= Septiembre Musical =

International arts festival in Argentina

Septiembre Musical is an annual international arts festival that takes place in the province of Tucumán, Argentina. From 1960 to present, it has been organized by the provincial government and considered (because of its permanence and quality) one of the most important meetings of its kind inside the country.

== History ==
The festival was created in a provincial context of strong cultural tradition marked by the founding in 1911 of the Academy of Fine Arts, a pioneer in the country, and by the creation in 1948, of the Orchestra of National University of Tucumán (UNT).

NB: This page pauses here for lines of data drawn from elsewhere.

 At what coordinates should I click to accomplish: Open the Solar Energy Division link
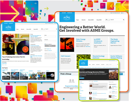coord(81,40)
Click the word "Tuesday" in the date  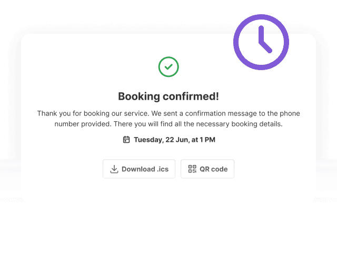click(148, 140)
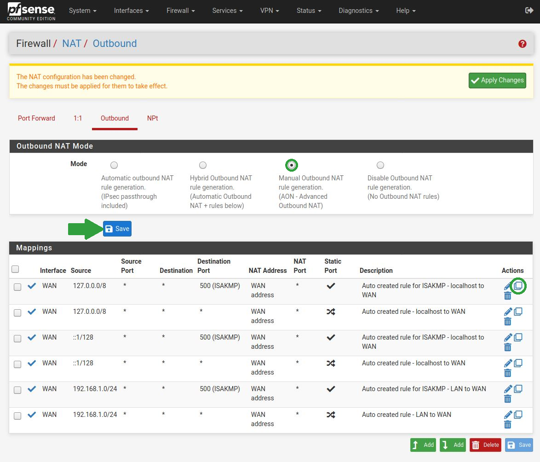The height and width of the screenshot is (462, 540).
Task: Choose Disable Outbound NAT radio option
Action: click(380, 165)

In organizing the inaugural festival were involved the Provincial Council of Cultural (Consejo Provincial de Difusión Cultural) and the National University of Tucumán (Universidad Nacional de Tucumán), with the strong support of the independent press through the newspaper La Gaceta.

The early years of the festival featured lectures by prominent musicologists and critics of the country.

== Genres ==
Inspired by the Maggio Musicale Fiorentino, the September Musical was originally dedicated to academic symphonic music, chamber and choral, but over the years was adding disciplines such as ballet, opera, jazz and popular genres like the folklore, tango, rock and pop.

== Notable performers ==
Since its inception, the festival became a cherished social and cultural event as it would receive, in successive editions, artists like Ravi Shankar, Duke Ellington Quartet Tokyo, the virtuoso Russian violinist Boris Belkin, the Camerata Bariloche, Ástor Piazzolla, Mercedes Sosa, the pianists Bruno Leonardo Gelber, Martha Argerich, Miguel Ángel Estrella, Sylvia Kersenbaum and Pia Sebastiani, Les Luthiers, The New York Quartet, Porteña Jazz Band, Vienna Boys' Choir and Mariano Mores Orchestra.